Work required. Retype the entries below exactly, dropping the images.

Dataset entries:
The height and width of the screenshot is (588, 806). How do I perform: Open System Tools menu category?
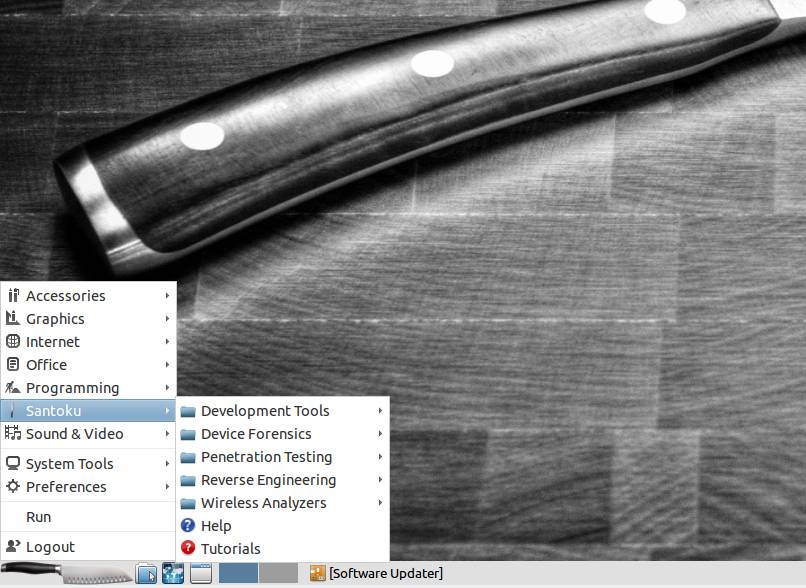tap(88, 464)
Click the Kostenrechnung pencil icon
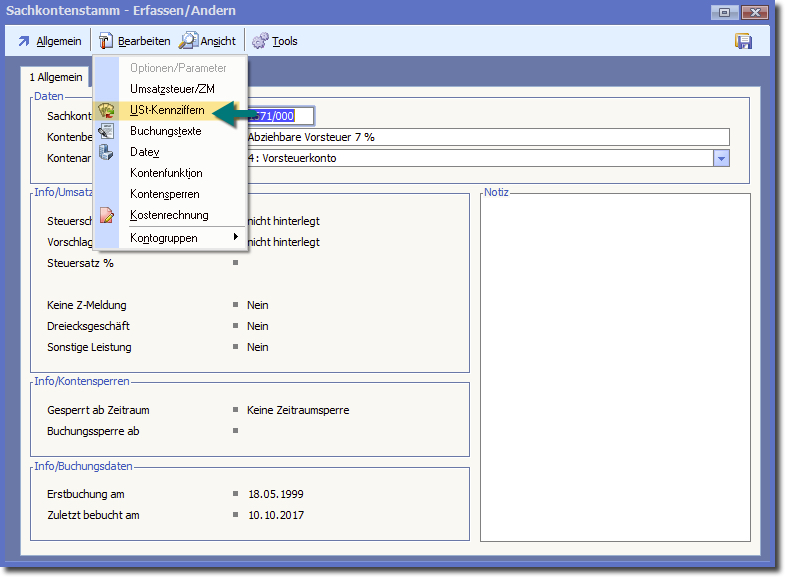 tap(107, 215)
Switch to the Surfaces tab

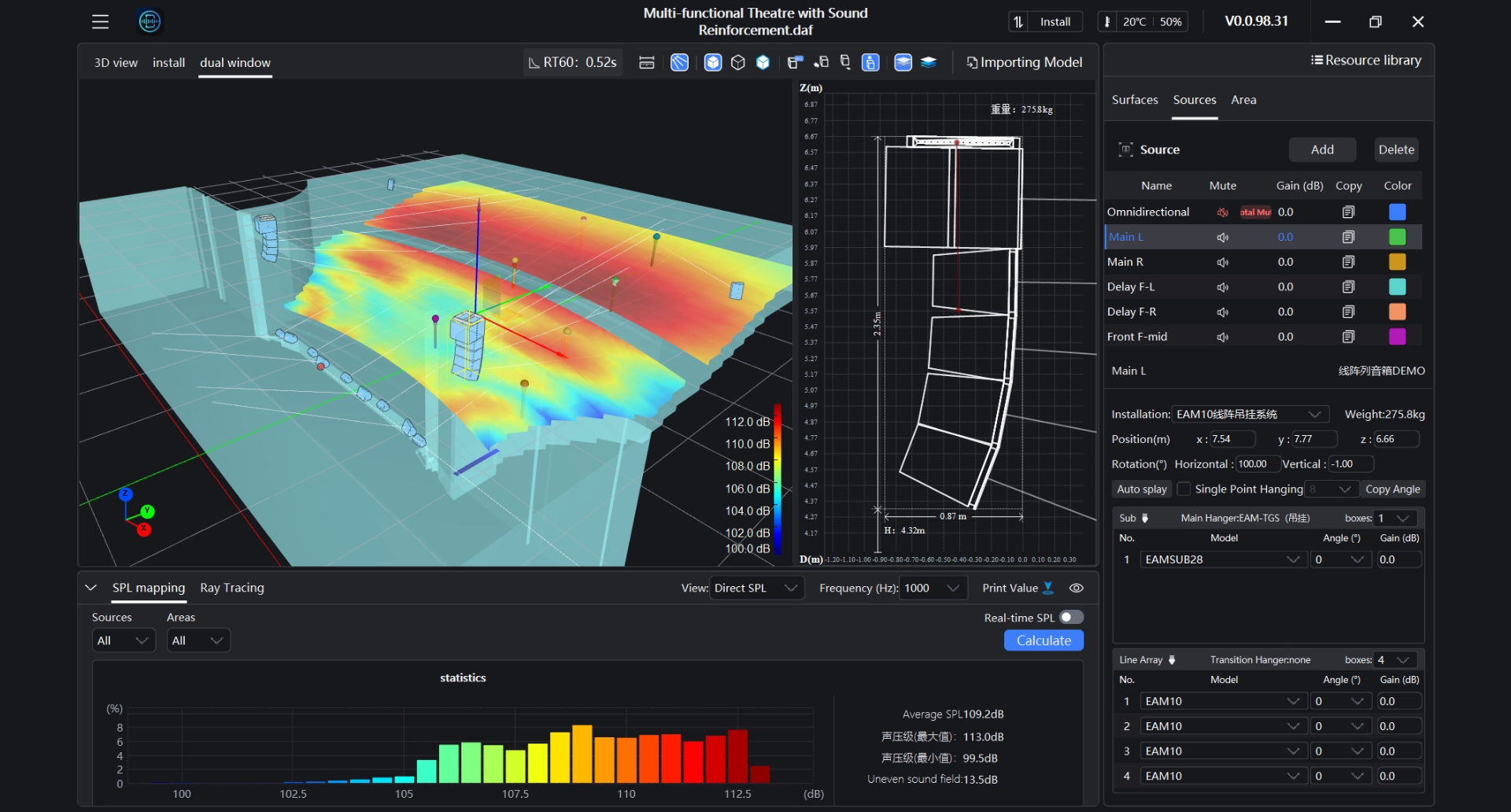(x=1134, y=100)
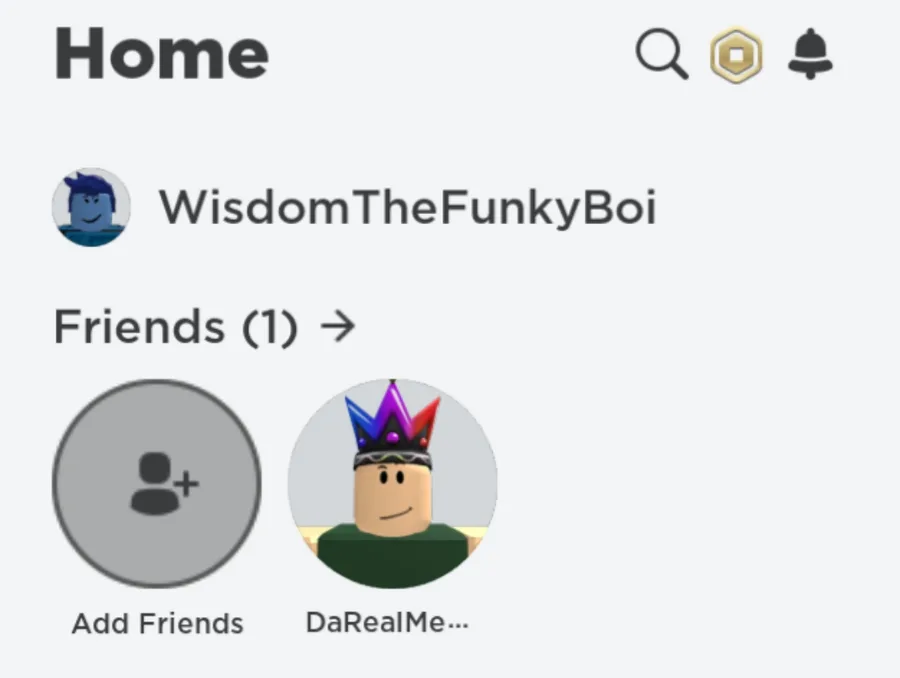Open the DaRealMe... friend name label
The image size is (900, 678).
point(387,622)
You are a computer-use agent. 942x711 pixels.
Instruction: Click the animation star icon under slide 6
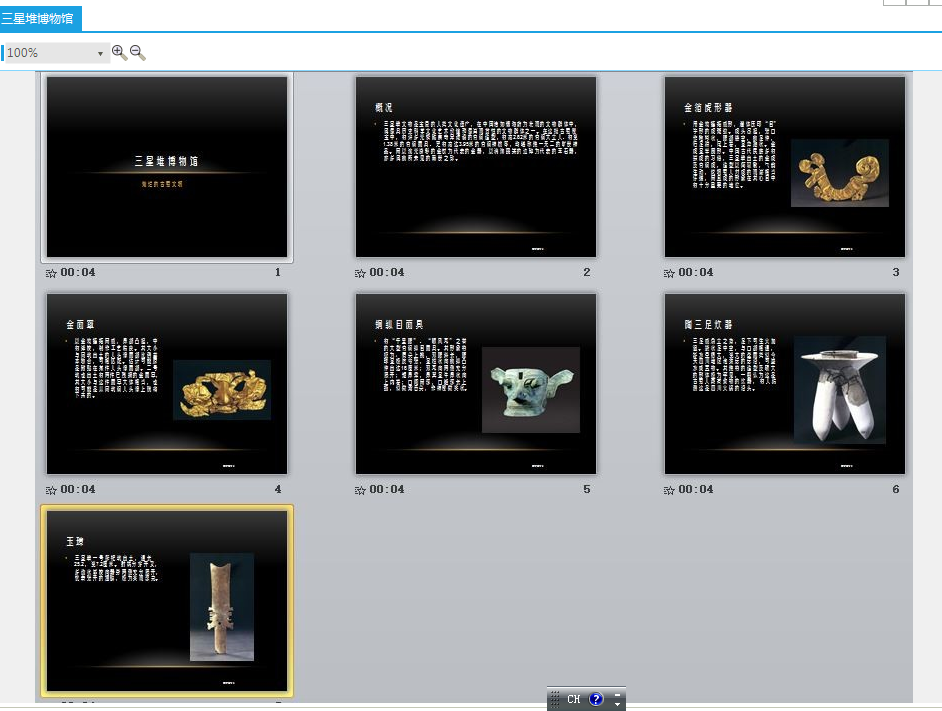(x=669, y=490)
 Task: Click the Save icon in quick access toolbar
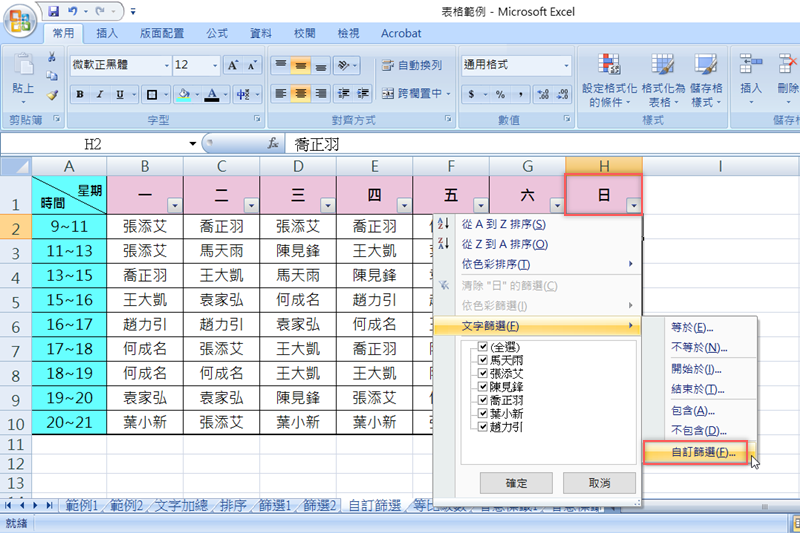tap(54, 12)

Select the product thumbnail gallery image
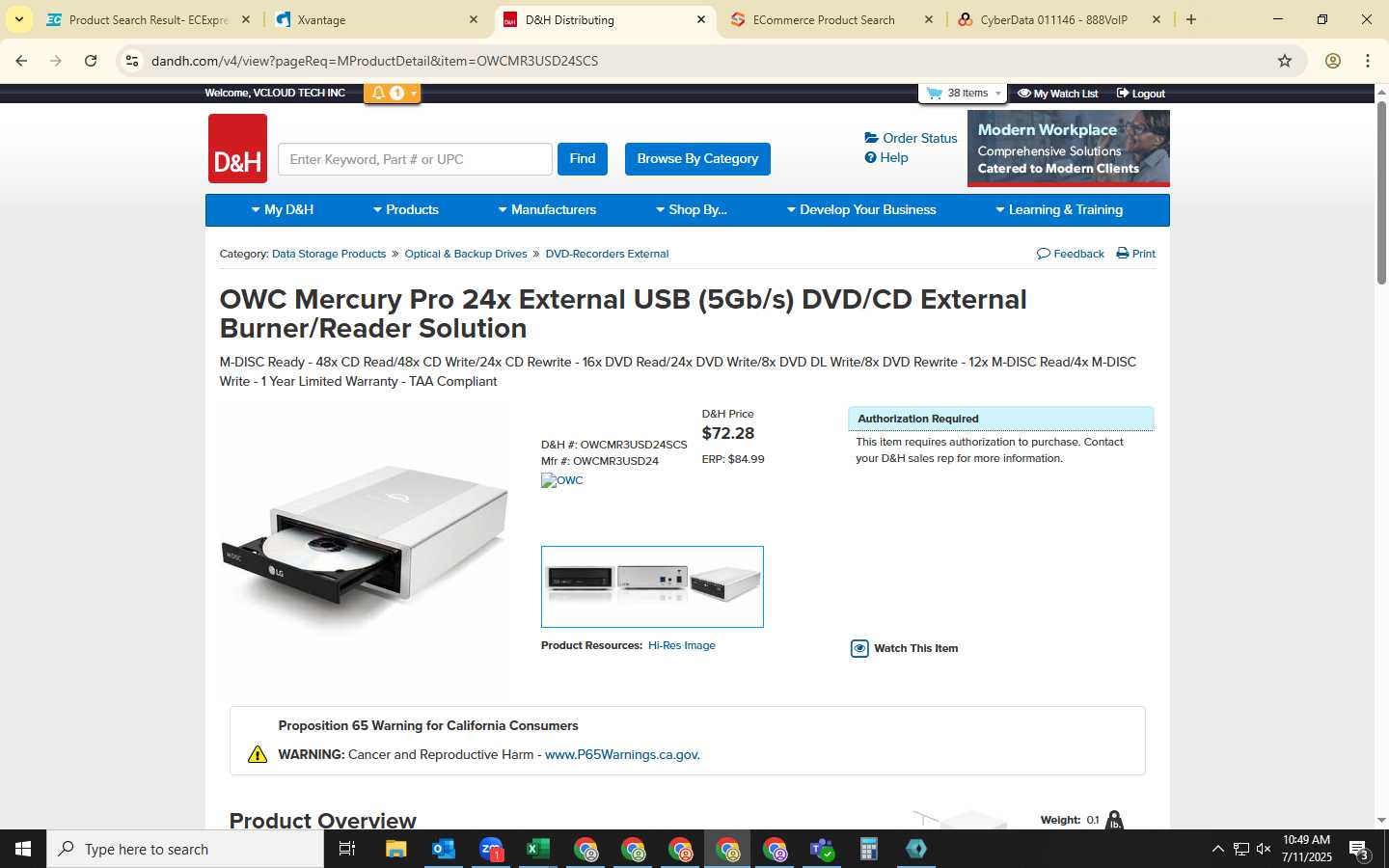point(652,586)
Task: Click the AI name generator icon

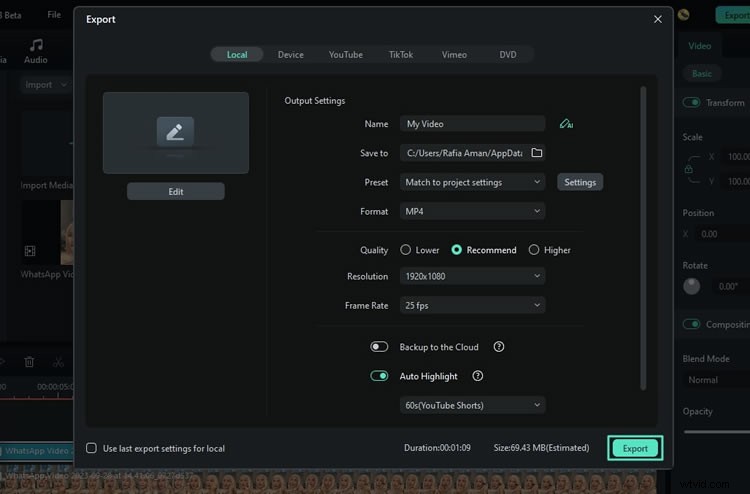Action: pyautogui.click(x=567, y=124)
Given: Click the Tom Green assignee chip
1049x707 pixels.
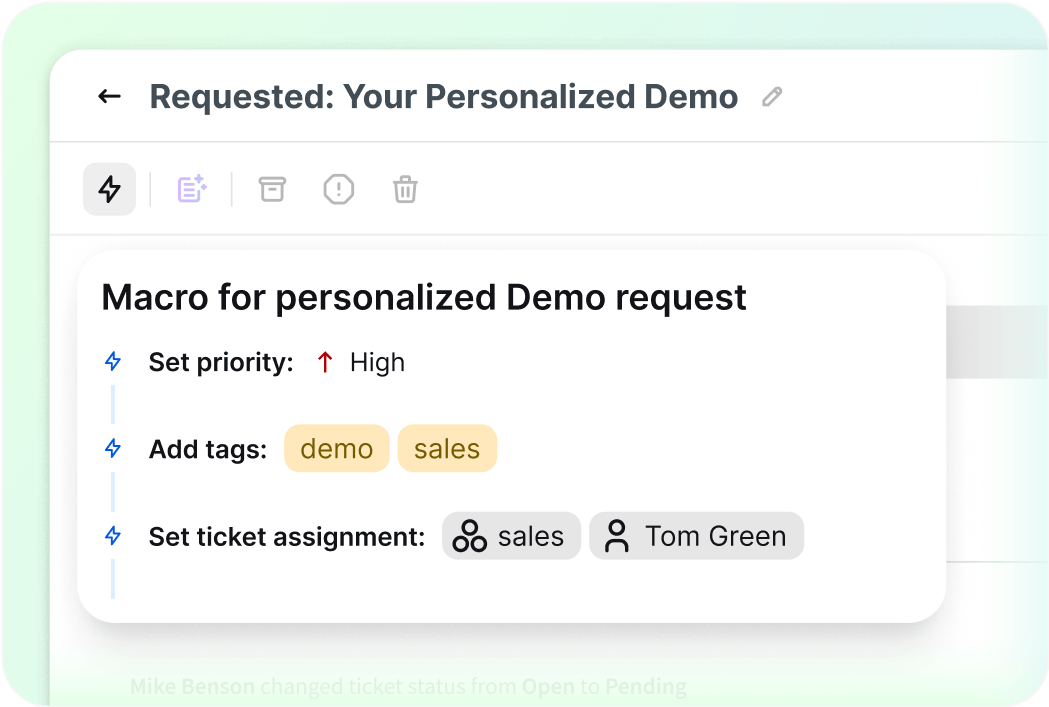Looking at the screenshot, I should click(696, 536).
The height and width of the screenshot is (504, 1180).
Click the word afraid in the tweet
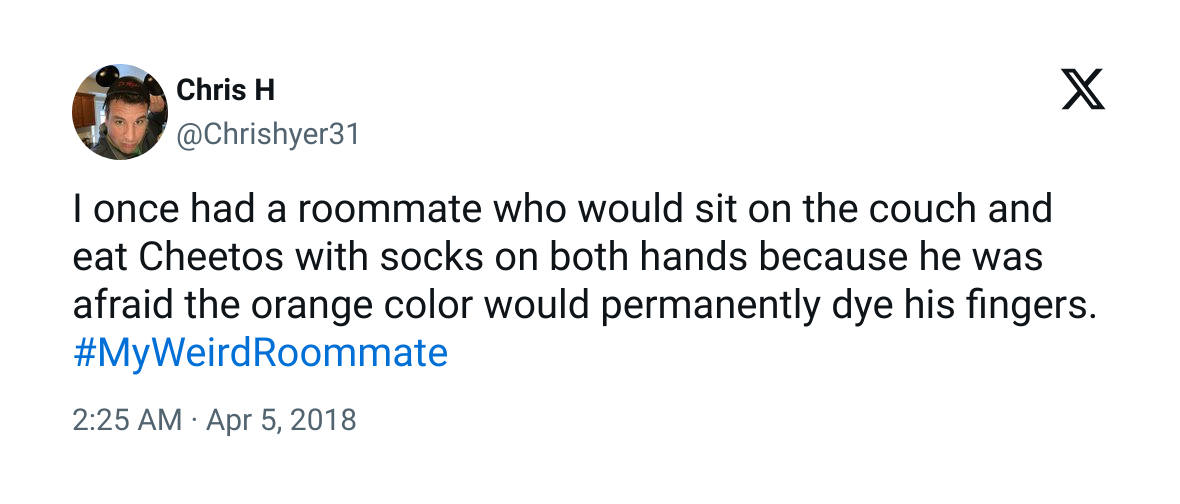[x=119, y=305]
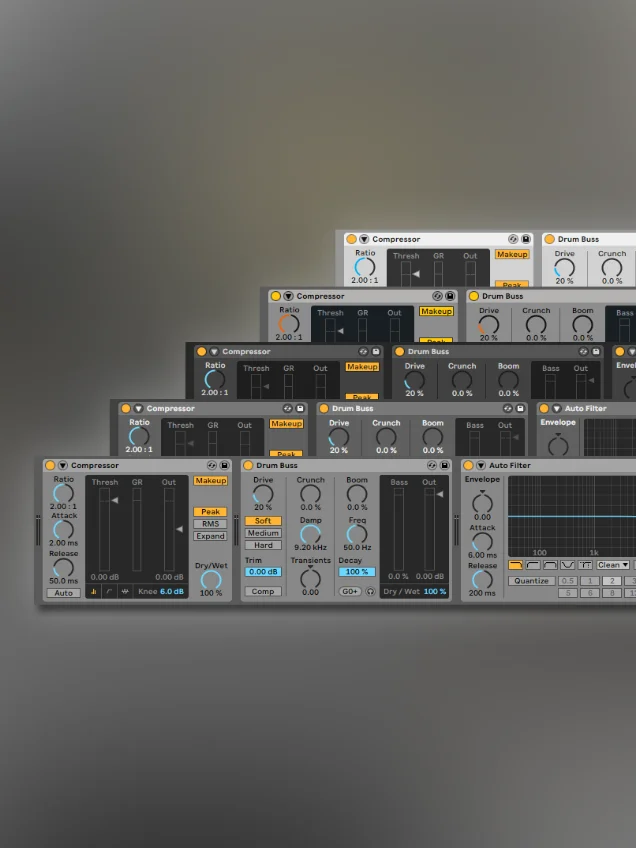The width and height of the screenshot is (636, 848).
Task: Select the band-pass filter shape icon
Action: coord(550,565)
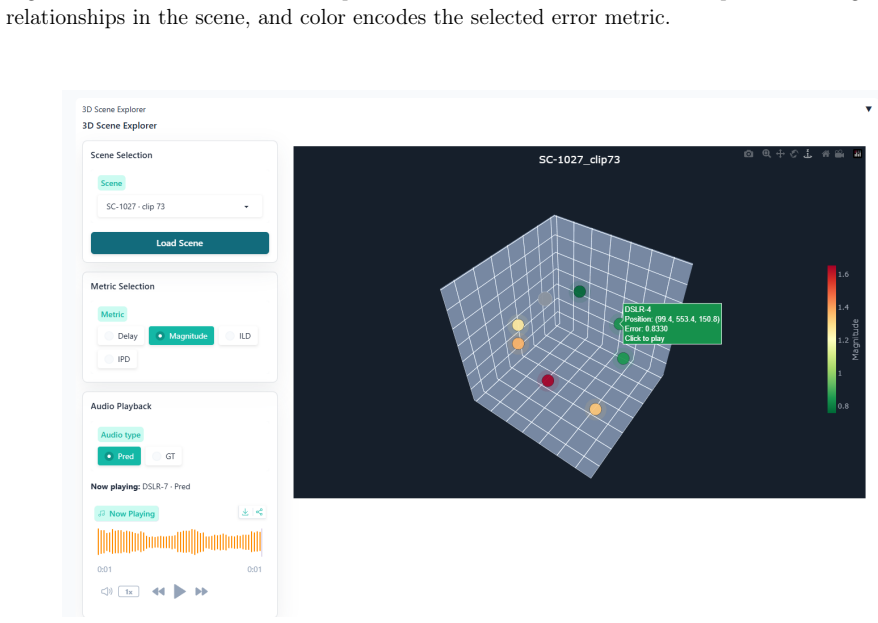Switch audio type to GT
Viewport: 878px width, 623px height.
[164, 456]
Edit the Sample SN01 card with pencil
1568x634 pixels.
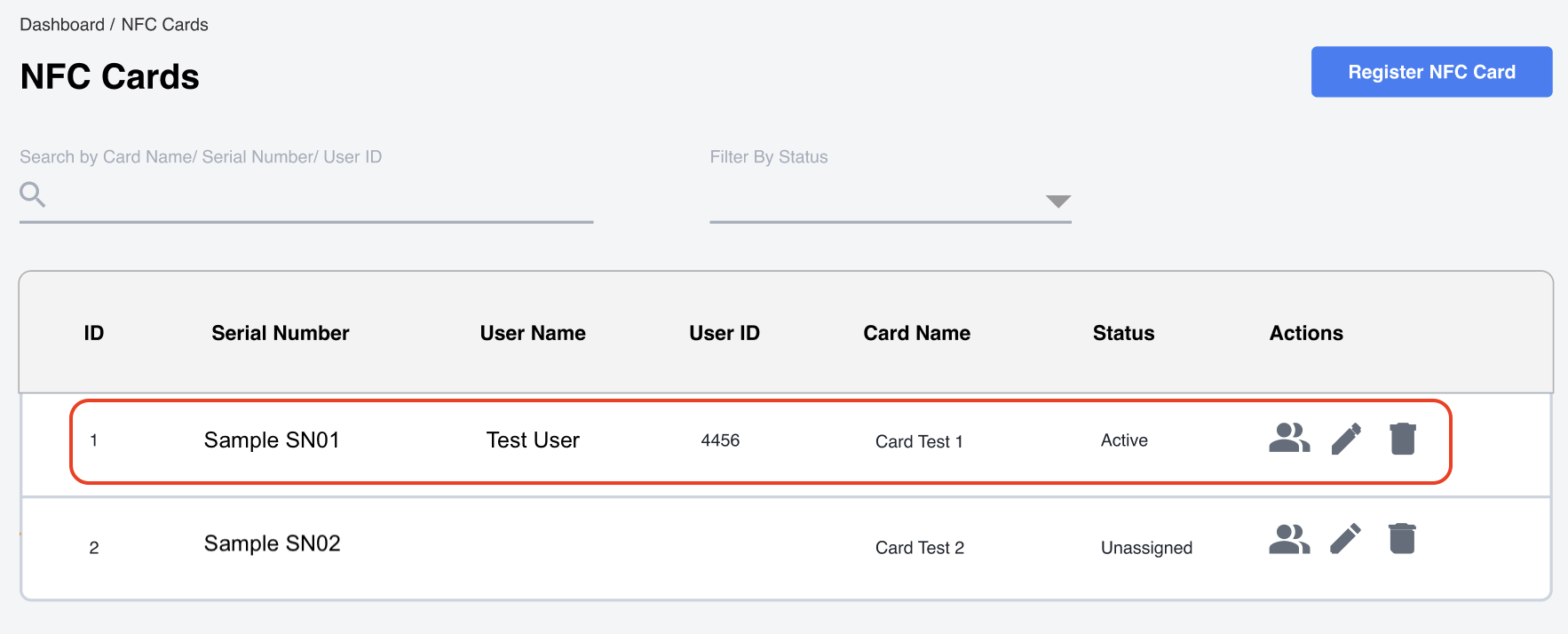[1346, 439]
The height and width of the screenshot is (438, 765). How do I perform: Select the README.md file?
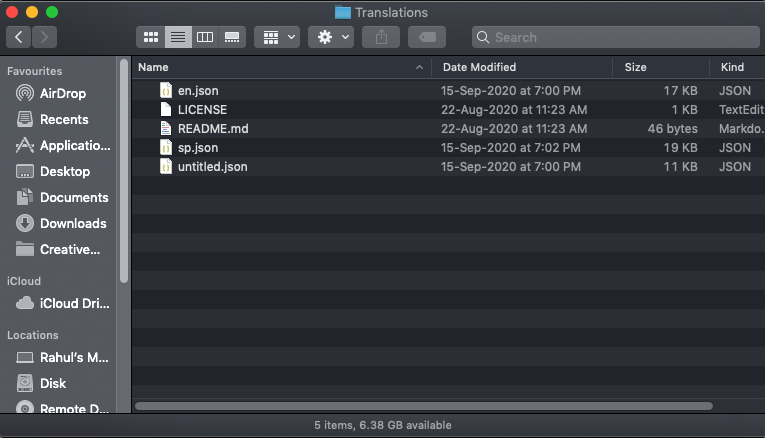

Answer box.
The height and width of the screenshot is (588, 806). How do I perform: Open System Tools menu category?
tap(88, 464)
Click the Kostenrechnung pencil icon
 tap(107, 215)
Switch to the Surfaces tab

(x=1134, y=100)
Open the DaRealMe... friend name label
The image size is (900, 678).
point(387,622)
You are a computer-use agent. 942x711 pixels.
Instruction: Click the animation star icon under slide 6
(x=669, y=490)
 Task: Click the Save icon in quick access toolbar
tap(54, 12)

Select the product thumbnail gallery image
point(652,586)
Task: Click the AI name generator icon

Action: pyautogui.click(x=567, y=124)
Given: Click the Tom Green assignee chip
1049x707 pixels.
Looking at the screenshot, I should click(696, 536).
The height and width of the screenshot is (504, 1180).
Click the word afraid in the tweet
[x=119, y=305]
The width and height of the screenshot is (636, 848).
Task: Select the band-pass filter shape icon
Action: coord(550,565)
Switch audio type to GT
Viewport: 878px width, 623px height.
[164, 456]
Edit the Sample SN01 card with pencil
1568x634 pixels.
[1346, 439]
The height and width of the screenshot is (438, 765). How do I perform: Select the README.md file?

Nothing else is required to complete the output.